One of the first steps for all CSRD reporting companies is the identification of material topics, a process which should require to engage with stakeholders to understand what they see as material topics too. Stakeholders typically include not only shareholders, but employees, business partners, customers and consumers, affected communities, and possibly supervisory authorities, relevant NGOs, academics, and society at large.

The actual individuals that companies need to engage with to collect the views and concerns of stakeholders on their tax affairs may differ from other ESG-related stakeholder engagement processes. Companies who do not have such a process in place for tax may integrate it into an existing stakeholder engagement process, the CSRD stakeholder engagement process, or at least leverage those processes and tailor them for their own purposes.

Guidance for how to engage with stakeholders can be found in GRI 3 Material Topic[1]: a useful insight is that collecting views and concerns does not necessarily mean engaging with individuals on a 1-2-1 basis where impractical. For instance, publications and activism by relevant NGOs, academic papers, and the legislative process can provide a lot of insights into what communities and wider society consider material.

The takeaway

To sum up, I believe that the two disclosure requirements under GRI 207-3 that so few companies report on can be attributed to two [SD1] issues, not mutually exclusive:

  • Certain aspects of the management of tax affairs and tax reporting are not being integrated in established sustainability reporting processes, or are not leveraging such processes. This is likely particularly true for GRI 207-3-a-iii; many companies have implemented processes to collect and consider the views of stakeholders on their ESG risks and sustainability impacts, but tend not to cover tax in these processes.
  • Lack of coordination between the public/regulatory affairs functions and the sustainability and tax (and other relevant) functions.

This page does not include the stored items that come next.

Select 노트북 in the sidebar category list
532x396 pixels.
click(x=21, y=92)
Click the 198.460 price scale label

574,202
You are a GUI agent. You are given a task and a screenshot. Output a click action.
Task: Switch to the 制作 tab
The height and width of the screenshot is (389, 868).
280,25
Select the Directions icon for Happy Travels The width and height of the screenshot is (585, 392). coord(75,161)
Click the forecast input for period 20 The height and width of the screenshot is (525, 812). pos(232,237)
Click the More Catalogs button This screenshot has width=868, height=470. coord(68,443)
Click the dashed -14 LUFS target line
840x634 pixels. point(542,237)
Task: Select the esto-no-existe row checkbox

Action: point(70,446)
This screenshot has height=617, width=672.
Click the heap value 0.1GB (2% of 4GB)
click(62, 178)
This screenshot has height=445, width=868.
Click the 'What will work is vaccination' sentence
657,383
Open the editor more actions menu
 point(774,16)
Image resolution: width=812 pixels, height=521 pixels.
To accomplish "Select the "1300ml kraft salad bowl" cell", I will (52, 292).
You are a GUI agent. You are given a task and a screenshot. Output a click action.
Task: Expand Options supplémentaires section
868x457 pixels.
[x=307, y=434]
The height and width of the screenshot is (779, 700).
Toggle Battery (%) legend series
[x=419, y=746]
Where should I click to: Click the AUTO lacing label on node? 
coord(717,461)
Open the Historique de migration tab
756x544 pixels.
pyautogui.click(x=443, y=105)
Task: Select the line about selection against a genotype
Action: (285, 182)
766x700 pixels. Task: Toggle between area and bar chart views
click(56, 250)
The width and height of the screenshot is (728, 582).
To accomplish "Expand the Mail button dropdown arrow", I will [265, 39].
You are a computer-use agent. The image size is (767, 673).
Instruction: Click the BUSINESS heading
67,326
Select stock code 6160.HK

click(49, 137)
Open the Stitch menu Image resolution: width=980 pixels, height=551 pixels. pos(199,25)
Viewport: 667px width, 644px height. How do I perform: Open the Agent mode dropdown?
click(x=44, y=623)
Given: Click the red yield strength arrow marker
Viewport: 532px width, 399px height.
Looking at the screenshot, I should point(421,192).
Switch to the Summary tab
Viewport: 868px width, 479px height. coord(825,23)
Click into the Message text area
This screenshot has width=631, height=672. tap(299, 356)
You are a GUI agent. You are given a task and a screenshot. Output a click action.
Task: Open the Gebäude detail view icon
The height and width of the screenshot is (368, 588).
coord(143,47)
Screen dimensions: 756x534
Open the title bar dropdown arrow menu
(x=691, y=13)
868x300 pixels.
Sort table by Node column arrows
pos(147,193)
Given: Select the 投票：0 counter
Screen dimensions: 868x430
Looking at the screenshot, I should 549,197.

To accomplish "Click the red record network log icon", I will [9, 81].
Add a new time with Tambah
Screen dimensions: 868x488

This second aspect carries particular risks, as it can lead to discrepancies between what companies claim to support and be committed to, and what they actually lobby for, which in turn can lead to accusations of hypocrisy. Considering that tax disclosures are in part required to rebuild trust between large MNEs and society at large, it is essential for companies to get this right, and transparently and consistently explain to the public what initiatives and regulations they do actually support, and how.

Finally, whether or not companies identify tax as a material topic under CSRD and use GRI 207 to report on their tax affairs, these aspects will likely need to be reported on as part of the stakeholder engagement process, and as part of the ESRS G-1 Business Conduct.